Bike magazine April issue

The latest issue of Bike magazine features a nice looking article on well known adventure bikers Dan Walsh, Nick Sanders and Charley Boorman in a bar- in Barnes – talking about, not surprisingly, biking off around the world. If you read it, however, you have the strange sense that the three are not actually in the same room. Either this is the way it is edited or the three just did not get on with eachother. Boorman is articulate, for example, I learnt for the first time that he describes himself as a failed actor who was doing painting and decorating work to pay the mortgage before the popularity of the Long Way Round series gave him a new career and, presumably, a significant boost in income.
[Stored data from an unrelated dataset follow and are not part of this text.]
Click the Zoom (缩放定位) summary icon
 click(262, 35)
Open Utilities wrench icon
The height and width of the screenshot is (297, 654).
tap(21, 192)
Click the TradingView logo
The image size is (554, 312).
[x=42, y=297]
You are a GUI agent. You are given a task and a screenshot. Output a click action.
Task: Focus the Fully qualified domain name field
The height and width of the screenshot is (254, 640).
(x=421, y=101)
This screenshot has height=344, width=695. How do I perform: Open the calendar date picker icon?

But the others are perhaps better at gritty determination than at chatting to journalists in a pub in leafy Barnes. Nick Sanders is particularly uninteresting! From watching one of his free videos I wasn’t entirely surprised. On that vid you can see him totally un-understanding about the life of a solitary barman that he comes across in a lonely bar in some desert country and apparently completely uncurious about him. It seems that its the physical and personal challenge of covering vast distances on a bike that is the centre of his activity – which is one version of travel I suppose. I wonder if he drove around Staines a huge number of times whether it would have the same effect.
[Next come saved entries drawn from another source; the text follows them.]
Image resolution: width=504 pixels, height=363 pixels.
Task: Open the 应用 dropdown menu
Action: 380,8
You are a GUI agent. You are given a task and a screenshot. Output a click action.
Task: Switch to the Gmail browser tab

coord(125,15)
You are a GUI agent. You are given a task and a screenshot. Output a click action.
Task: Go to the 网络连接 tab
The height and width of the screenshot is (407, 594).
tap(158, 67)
(Disclaimer: I’ve barely taken my beloved motorcycle off the end of a tarmac road so I take my hat off to this trio in the courage and energy department).
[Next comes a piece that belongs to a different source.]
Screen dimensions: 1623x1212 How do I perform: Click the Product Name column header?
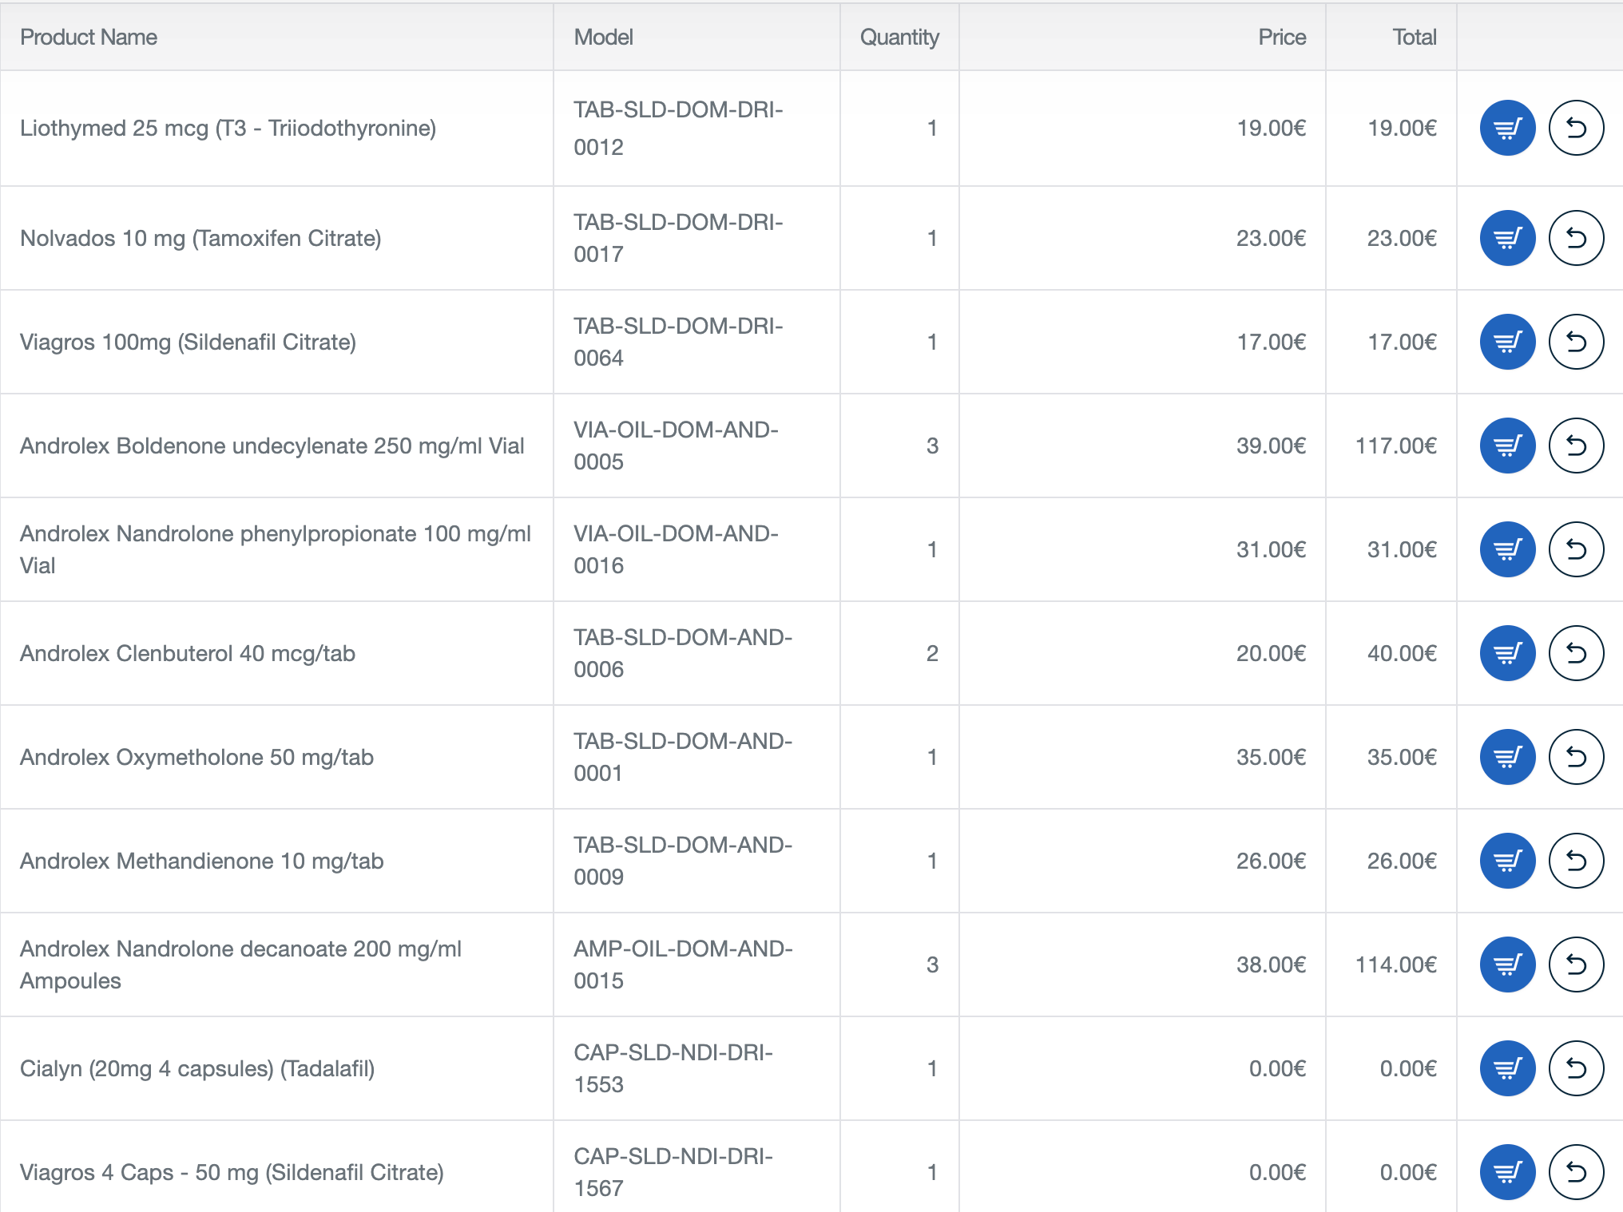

An taster of the interview is on the Bike website at http://www.motorcyclenews.com/Bike/latest-issue/

Review from OneWheelDrive.net

its not often that a motorcycle review says much more than the obvious, mixed in with predictable helpings of enthusiasm. Reviews from OneWheelDrive.net, a, or maybe THE, Canadian bike adventure site break this pattern with detailed reviews of bikes and other kit by people who can write and see the funny side of owning a large motorcycle, collecting useless belongings to do with it, and then writing about them. So here’s a snippet from a review of the bike I own. Strangely, Neil Johnston says exactly what I have noticed (apart from the geography-specific stuff):

Normally the Trans-Canada highway between Vancouver and Hope is an exercise in mind numbing tedium. Sisyphus, finding himself in our modern age, would likely have his sentence of eternal uphill boulder rolling commuted to following two semis slow racing down the One. On the R1200GS Adventure though, that inevitable constipation of traffic seems not to be a problem; I’ve never been on a bike where traffic so consistently surrendered the left lane. It’s easy to credit this to the R1200GS Adventure’s sheer road presence. Later, I put the Adventure up onto its center-stand with ease, and wonder how BMW pulled that off when my “little” Honda VFR is more of a struggle? Looking over the Alpine White color scheme and black plastic tank panels it dawns on me that this look, that from the side harkens back to GS Dakars of old, really looks suspiciously police-like in drivers’ rearview mirrors.